Prisons spokesman Edmond Ross said in an emailed statement that “Congress gave the [Bureau of Prisons] authority” to decide which inmates should be granted release.
“Review includes deliberation on the most important factor, ensuring that an inmate’s release would not pose a danger to the safety of any other person or the community,” he said. “This must be considered before any request is submitted to a court.” (Read their full statement.)
Mary Price, general counsel for Families Against Mandatory Minimums, says prison officials are ill-equipped to make those kinds of decisions. Prison officials’ “job is to keep people locked up. Identifying people who should no longer be incarcerated is just not what they do,” she said.
This is especially true in cases like Barnes’, Price said, in which prison officials decide complicated legal questions such as whether an inmate is fit to parent. “You would never trust your child’s guardianship issues to a bureaucrat in the Bureau of Prisons,” she said. “They have no competence or expertise in this.”
Ross said the Bureau of Prisons has implemented new training programs to better prepare wardens and other prison officials to make these decisions.
Some inmates have tried to take their cases directly to court, but most judges say their hands are tied without the prison bureau’s approval.
Federal inmate and lawyer Lynne Stewart tried to seek compassionate release from a federal judge after she was diagnosed with breast cancer. Stewart is serving a 10-year sentence in a Texas federal prison for serving as a messenger for her client, Sheik Omar Abdel Rahman, who was convicted of terrorism charges in connection with the 1993 bombing of the World Trade Center.
Prison officials denied Stewart’s request in June, saying she hadn’t proven she had less than 18 months to live. So Stewart took her case to court, hoping a federal judge would overrule the prisons’ decision.
“There is no doubt that Lynne is dying,” said Stewart’s husband, Ralph Poynter. “She can’t breath, the cancer has taken over both lungs.” Stewart “sounds like she’s running” when they talk on the phone, Poynter said.

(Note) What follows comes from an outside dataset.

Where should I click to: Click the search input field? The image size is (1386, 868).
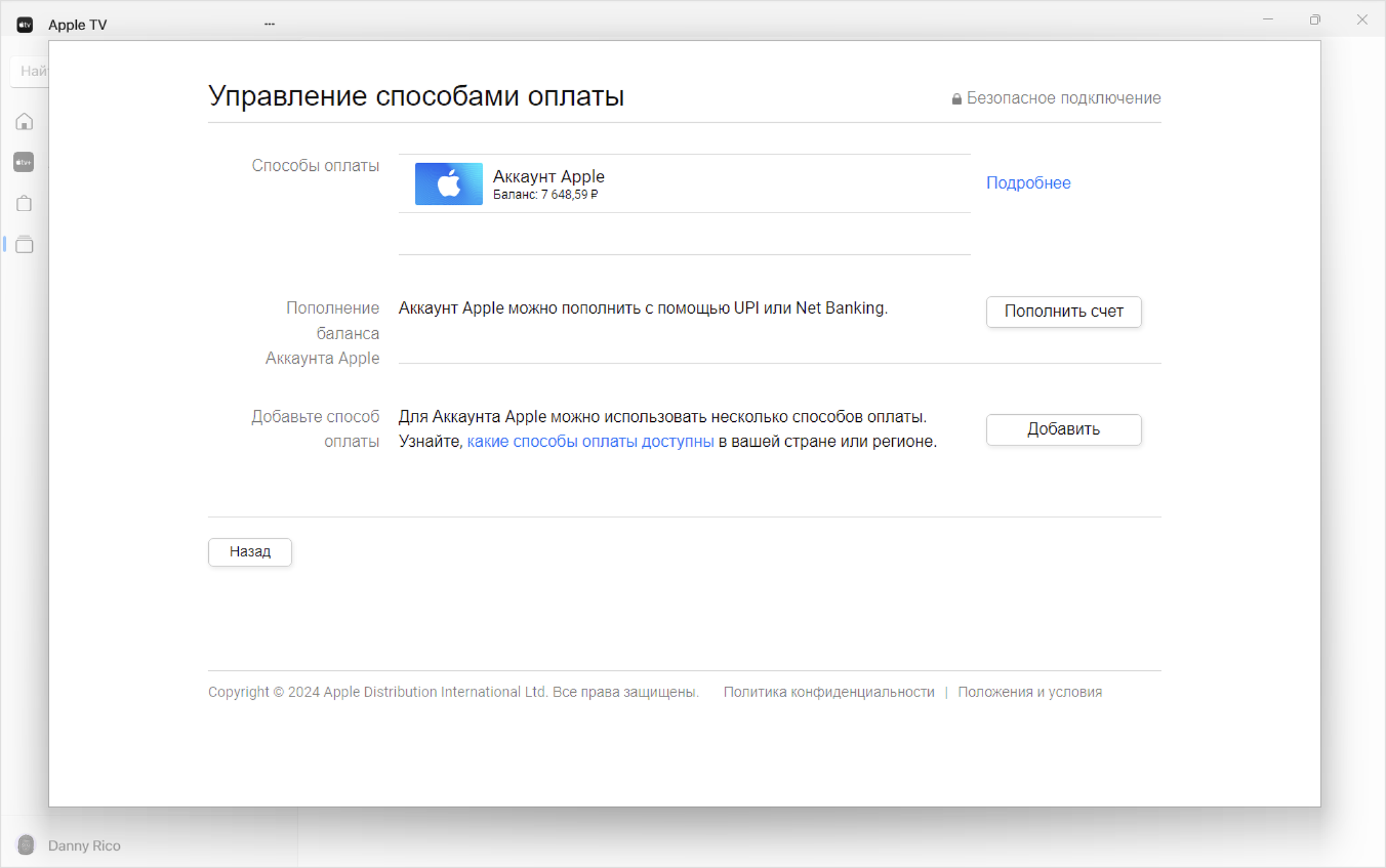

The judge wrote that he had no choice but to deny her request. “The court would give prompt and sympathetic consideration to any motion for compassionate release,” the judge wrote, “but it is for the [Bureau of Prisons] to make that motion in the first place.”
Stewart’s lawyer Jill Shellow was “disappointed” the judge refused to weigh in on Stewart’s case. “She’s not at risk of recidivism,” Shellow said. “I remain convinced that it is inappropriate for the Bureau of Prisons to be making the decisions.”
Prisoner advocates at Human Rights Watch and other organizations have proposed allowing inmates to go before a judge to appeal rejections.
“Unless there’s an institutional change or a criteria that they have to follow, this will never change,” Seitles said.
While Barnes was not granted early release, the Bureau of Prisons did give her a one-day furlough. She had to choose between visiting her husband on his deathbed or attending his funeral.
Barnes decided to see her husband while he was still alive. “It’s very hard to wake up in the morning and know that that’s the last time you’re going to see him,” she said. “My kids were all excited that mommy’s home. I had to explain that I was just there for a couple hours.”
Barnes completed her sentence in June, and has since been a single parent to her two children. She’s returned to her job at the market, and is taking classes at a nearby community college. But remaining behind bars as her husband died has had a lasting impact.
“The relationship with my children will never be repaired,” she said. “I wasn’t there when their father was dying.”